Published April 22, 2008 05:09 pm - ANDERSON — Nathan Smith looks back at his high school days and is glad that 13 years later gay students don’t have it as hard as he did.
INTOLERANCE: Gay students still face battle
ANDERSON — Nathan Smith looks back at his high school days and is glad that 13 years later gay students don’t have it as hard as he did.
“I was treated like a second-class citizen a lot of the time,” says Smith, a 1995 graduate of Pendleton Heights High School.
Bullying and name-calling were part of his daily school routine, even though Smith says he wasn’t very open about his sexuality.
“I let people say what they wanted to, and I really didn’t start confirming things until my senior year,” he says.
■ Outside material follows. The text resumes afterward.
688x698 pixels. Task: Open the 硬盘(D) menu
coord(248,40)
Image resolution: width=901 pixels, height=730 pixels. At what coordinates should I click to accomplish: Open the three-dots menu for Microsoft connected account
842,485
School officials were unresponsive, according to Smith, leading him to believe that the harassment, which sometimes escalated to death threats, was his own fault.
But as national attitudes toward sexual minorities become more accepting, Smith says he’s glad to see the same changes taking place in Indiana.
Glen Nelson, principal of Pendleton Heights High School for the past six years, says the school’s student body generally accepts its small gay subset.
“I can’t really say that we’ve had issues of any major type,” he said. “I’m sure individual students have had things said to them, but if they don’t bring things to us, we can’t do anything about it.”
Individual cases are handled through the school's guidance office. Mike Taylor, one of three counselors, says the number of students coming to him to discuss sexuality issues has tapered down in recent years, maybe because the school is generally more accepting.
“We have some very open gay and lesbian kids here at the high school,” he says. “Now, they have not come to me as far as issues going on.”
Possible disciplinary action for anti-gay harassment can range from a three-day suspension for an isolated fight to criminal charges if ongoing harassment were to fall under federal anti-bullying or hate crimes laws, Taylor says.
‘More active than 20-30 years ago’
Smith, now 31, has lived in Muncie for the past two years and will graduate in May with a psychology degree from Ball State University.
He often visits his family in Anderson, but said he’s doing the same thing that other gay men from the area have done: leave.